The civil rights movement sought equality based on reality. The transgender movement seeks validation based on perception. One demands justice; the other demands affirmation. To confuse the two is to mock the very principles that made the first noble.
The civil rights movement was rooted in truth. Its foundation was the conviction that all men are created equal and that no human being should be judged by skin color. Dr. Martin Luther King Jr. did not plead for the world to ignore reality but to see it rightly. His appeal was to conscience, reason, and divine order.
By contrast, the transgender movement rests upon the claim that reality itself must submit to emotion. It insists that human biology can be rewritten by personal feeling and that disagreement with this belief is oppression. This is not civil rights. It is an ideological crusade built on the denial of nature.
To borrow the language of the civil rights struggle to defend gender confusion is moral plagiarism. It steals the moral authority of a righteous cause to validate one that cannot stand on its own.
History rewards movements aligned with truth. The abolitionists prevailed because slavery violated self-evident moral law. The civil rights movement prevailed because segregation violated justice and reason. The transgender movement, however, demands that society affirm what is not true: that men can become women and women can become men. It replaces evidence with emotion and biology with belief.
Philosophically, this is a category error of the highest order. To be born male or female is an objective reality. To believe oneself to be the opposite sex is a psychological condition. The proper response to the first is recognition. The proper response to the second is compassion coupled with truth. Confusing the two serves neither science nor mercy.

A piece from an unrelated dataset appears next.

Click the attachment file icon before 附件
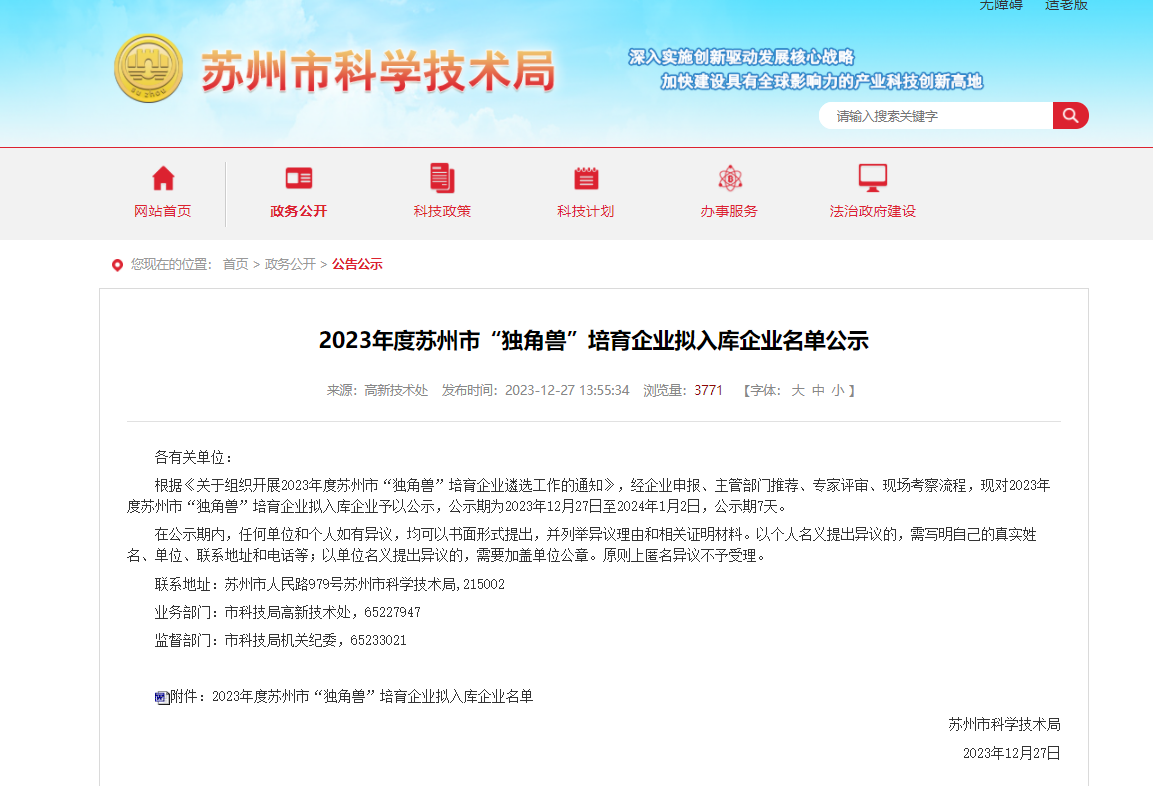The width and height of the screenshot is (1153, 786). [x=162, y=697]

The moral duty of a sane society is to align compassion with truth, not to sever them. When compassion is divorced from truth, it becomes sentimental tyranny.
The Theft of Moral Legacy
Equating transgender identity with racial identity is not advocacy. It is appropriation. It steals the moral weight of the civil rights struggle and applies it to an ideology that bears no resemblance to it. The men and women who faced dogs, fire hoses, and prison cells for their humanity did not fight for the right to redefine nature. They fought to be seen as human in the image of God.
Black Americans were persecuted for what they could not change. Gender activists demand celebration for what they choose to imagine. That is not the same moral terrain. One calls for justice. The other calls for indulgence. To equate them is to treat delusion as destiny.
When a protester held a sign comparing transgender bathroom policies to “white-only” water fountains, he did not reveal hypocrisy. He revealed the intellectual poverty of an age that has forgotten the meaning of words like truth, nature, and sanity.
The corrective measure is not cruelty, but clarity. Society must relearn the difference between truth and empathy, between immutable nature and mutable perception. Compassion does not require capitulation. Justice does not require distortion.
We must return to moral literacy. That begins with teaching that facts are not bigotry, that chromosomes are not opinions, and that reality does not yield to feelings. When we treat delusion as courage and confusion as identity, we lose our grip on what it means to be human.
The civil rights movement taught the world that truth is colorblind. Our generation must rediscover that truth is not gender-blind. Facts remain what they are, no matter how loudly the world insists otherwise.
Final Reflection
To conflate mental disorder with racial oppression is to abandon both history and reason. It replaces moral vision with moral vanity. The task of our time is not to invent new identities but to recover old truths.
Facts do not bend to emotion. Compassion does not rewrite chromosomes. And calling confusion “justice” does not make it so.